グレーンウイスキー トウモロコシ、小麦、ライ麦などの雑穀を原料に造られたウイスキー。モルトウイスキーのような「ピート香」もなく、柔らかく穏やか。
「サイレントウイスキー」とも呼ばれている。通常、ブレンド用に使われるので、単独で製品になることはない。サントリーの「知多」やニッカの「カフェグレーン」などは珍しい例。
ブレンデッドウイスキー モルトウイスキーとグレーンウイスキーをブレンドしたウイスキー。グレーンウイスキーが開発され、モルトウイスキーとブレンドすることで飲みやすくなりウイスキーの市場が一気に広がったと言われる。市場に出回っているウイスキーの約9割がこのタイプのウイスキーで、スタンダードの普及品から高級ウイスキーまでさまざまなバリエーションがある。通常、モルトウイスキーが20~30%対グレーンウイスキーが70~80%でブレンドされている。
ホワイトホース/ジョニーウォーカー/シーバスリーガル/響/角瓶/スーパーニッカ/ブラックニッカ/トリスなど。


● モルトウイスキーの種類 ●

シングルモルト
ウイスキー
単一の蒸溜所で作られたモルトウイスキー。一般的に「モルトウイスキー」と言えばシングルモルトウイスキーのことを指す。蒸溜所それぞれの個性が出ており、その個性を楽しむ。
シングルカスク
ウイスキー
単一の蒸溜所で作られたモルトウイスキーの中でも、他の樽のモルトウイスキーと合わせることなく一つの樽で商品として完結しているウイスキー。蒸溜所の個性はもちろん、樽それぞれの個性を楽しむ、マニアックなウイスキー。
ヴァッテドモルト
ウイスキー
異なる蒸溜所のモルトウイスキーを合わせて作ったもので、ピュアモルトウイスキーとも呼ばれている。グレーンウイスキーを使わずモルトウイスキーだけで造るブレンデッドウイスキーとも言える。
日本の洋酒市場を切り拓いた「二本箸作戦」の水割り
今はウイスキーの飲み方としてはハイボールが全盛ですが、ハイボールが流行する前まではウイスキーと言えば「水割り」が主流の飲み方でした。1970年ごろ、日本の景気が右肩上がりに上がって洋風化も進み、ウイスキーなどの洋酒もバーやパブ、スナックといった洋風の店を中心に飲まれていました。

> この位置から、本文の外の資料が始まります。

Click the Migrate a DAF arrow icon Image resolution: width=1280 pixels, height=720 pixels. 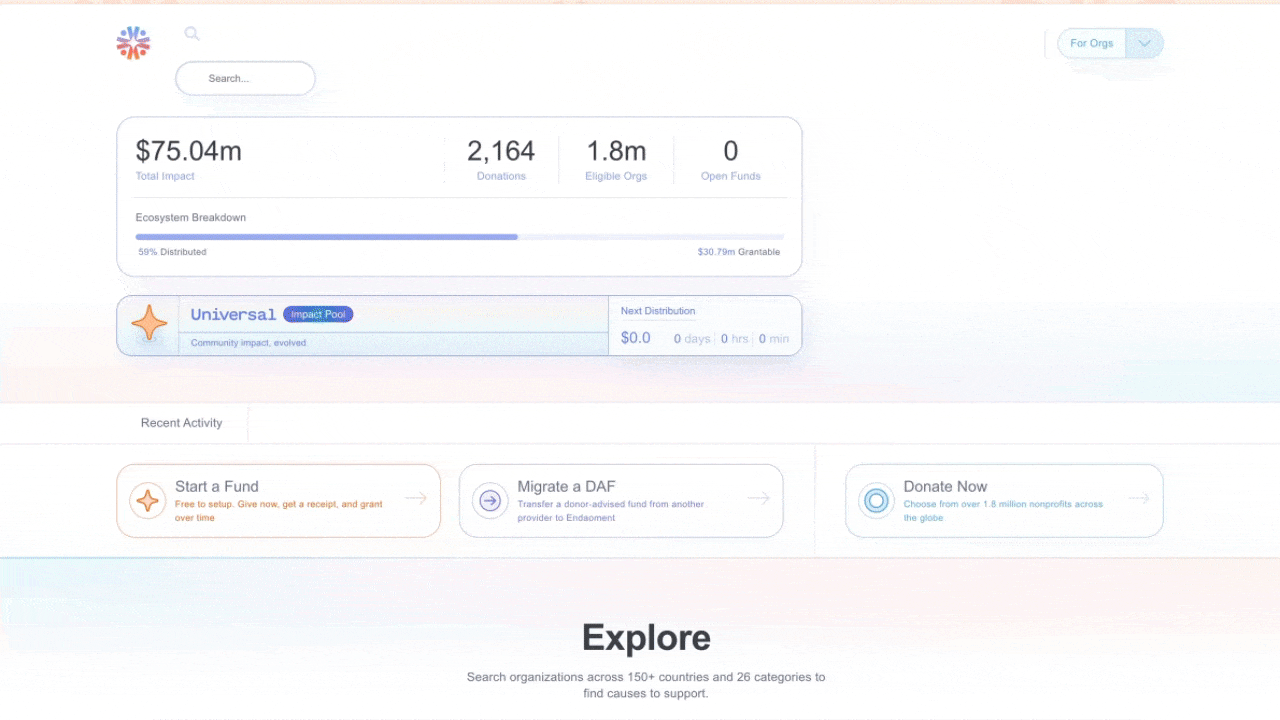click(x=489, y=500)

しかし、洋酒が洋風の店で消費されるだけでは、今後の伸びが期待できません。そこでサントリーが「ダルマ」の愛称で親しまれた「オールド」を軸に、寿司や天ぷら店、割烹などの和食のお店はもちろん、家庭でもウイスキーを飲んでもらおうとして「二本箸作戦」という一大プロモーションを仕掛けたのでした。その「作戦」の一つがウイスキー&ウォーターの「水割り」という飲み方提案だったのです。

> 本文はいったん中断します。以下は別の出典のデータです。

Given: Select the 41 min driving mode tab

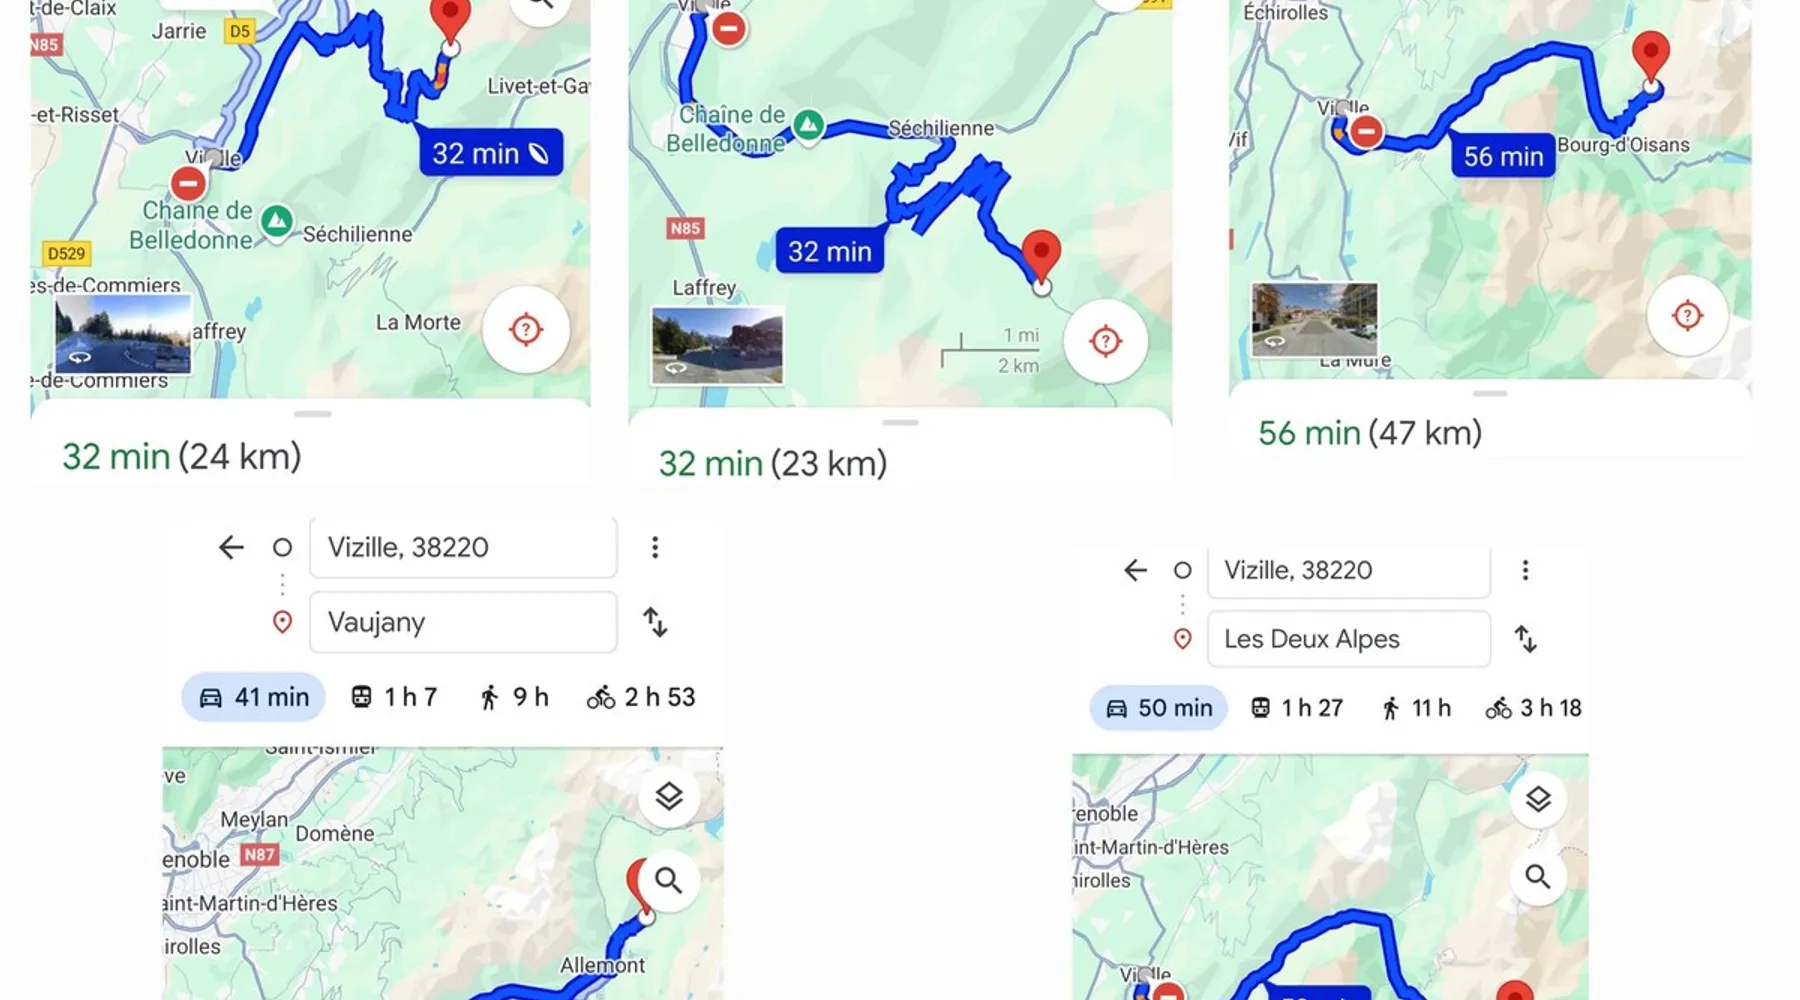Looking at the screenshot, I should pos(254,697).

和食店や家庭でメインで飲まれている日本酒はアルコール度数は15度前後、ビールも5度程度と低いのに対し、当時の特級ウイスキーである「オールド」は43度ありました。それを水で割って日本酒程度の度数に引き下げ「飲みやすい洋酒」としてアピールしたのでした。ドブ板営業や広告展開とも相まって、「オールド」とともに水割りという飲み方が広まり日本の洋酒市場を切り拓いてきたのでした。

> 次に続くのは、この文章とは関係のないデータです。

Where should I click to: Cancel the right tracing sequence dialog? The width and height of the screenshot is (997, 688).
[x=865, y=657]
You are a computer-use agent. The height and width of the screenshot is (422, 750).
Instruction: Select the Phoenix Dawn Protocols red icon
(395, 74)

今は「角瓶」「トリス」「ジムビーム」に主力の座を渡しているサントリーの「オールド」ですが、1980年には空前の1240万ケースを出荷し「世界でいちばん売れているウイスキー」として名を馳せました。「水割り」で日本の洋酒市場をけん引した名酒「オールド」。バーのボトル棚で見かけたら、ぜひ水割りで飲んでみて下さい。